A ce stade, on connait les principes physique de la bombe, mais on ne sait rien de rien sur les sujets nécessaires à sa réalisation pratique. C'est ce qui va motiver le choix d'Oppenheimer comme directeur scientifique du programme : il est connu à la fois pour ses connaissances et sa curiosité dans de nombreux domaines, ainsi que pour ses capacités de dialogue.
Sans trop m'étendre, il y a une bonne dizaine de directions scientifiques/technologiques à explorer. Par exemple, une sphère d'uranium, très bien, mais à l'époque on ne sait rien sur l'uranium : on ne connait même pas son point de fusion. (il faudra en effet le fondre et le mouler) On ignore tout de ses conditions pratiques d'usinage, etc...
La suite de l'histoire montrera à quel point les savants réfugiés s'étaient alarmés pour rien à propos de la bombe allemande. A la fois du fait de la concentration incroyable de cerveaux - scientifiques et ingénieurs - réalisée à Los Alamos et ailleurs, mais aussi de la débauche de moyens utilisée pour ce projet. (Pour situer, je crois que c'est pour les besoins de l'usine d'enrichissement d'uranium d'Oak Ridge - on a découvert entretemps l'uranium 238 - que l'on fait fondre la moitié du stock d'or de la Réserve Fédérale, pour réaliser des bobinages plus efficaces : l'or est le meilleur métal conducteur. Il sera plus tard repris et refondu en lingots !)
Bref, en termes de matière première et surtout de moyens de recherche, les Allemands étaient très loin des capacités nécessaires.
Malgré l'ampleur du projet, la bombe ne sera pas prête à temps pour vaincre les nazis, et Einstein regrettera toute sa vie sa lettre au président. (Paradoxalement, il participera activement, pendant la Guerre Froide, au comité des savants contre les armes nucléaires :"je ne sais pas avec quelles armes aura lieu la 3e Guerre mondiale, mais je sais que pour la 4ème, il ne restera que des pierres et des bâtons.")
Dog Red a écrit:thucydide a écrit:Ensuite il est difficile de dire si les allemands savaient que les américains avaient pour projet d'en lancer une sur Berlin et étaient informés de l'avancement de leurs recherches.
Il est douteux que les nazis aient eu la moindre idée de l'état d'avancement des recherches US.
En revanche les Russes ont été très tôt au courant.
Klaus Fuchs, autre physicien allemand réfugié, communiste celui-là, est recruté dès 1941 par l'espionnage soviétique.
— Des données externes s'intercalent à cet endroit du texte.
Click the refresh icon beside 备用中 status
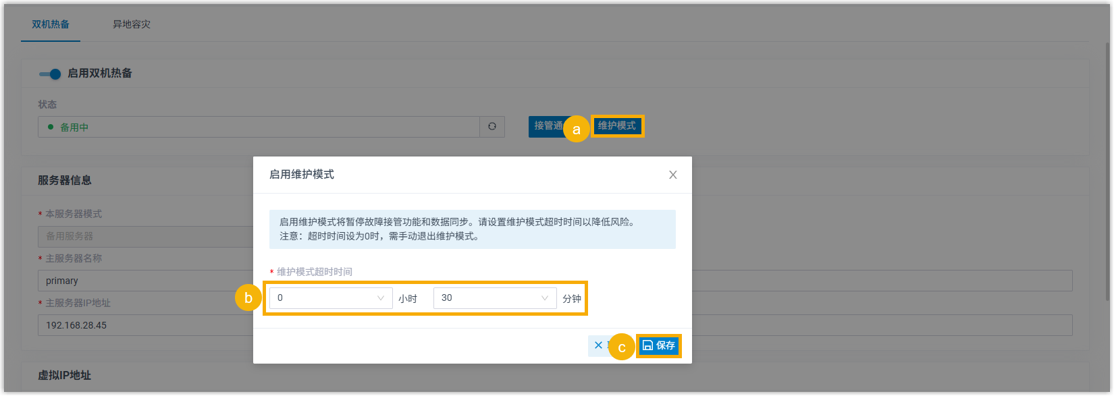 pyautogui.click(x=492, y=127)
Il ne sera pris qu'en 1950.
En principe, les informations étaient cloisonnées, sur le projet Manhattan, entre les différents sujets de recherches et les niveaux d'accès à l'information. (Tout le personnel de Los Alamos portait un badge de couleur qui le situait "dans le secret".) Mais il n'y a pas de physique sans discussions ouvertes, et en réalité tous ces gens étaient bavards comme des pies.
De plus l'obsession des militaires et du FBI était l'espionnage nazi : allez donc vous méfier d'un réfugié allemand. Il fut découvert par hasard - par une percée des décrypteurs US - mais il avait fourni à Staline assez d'informations précises pour que la bombe russe explose en 49.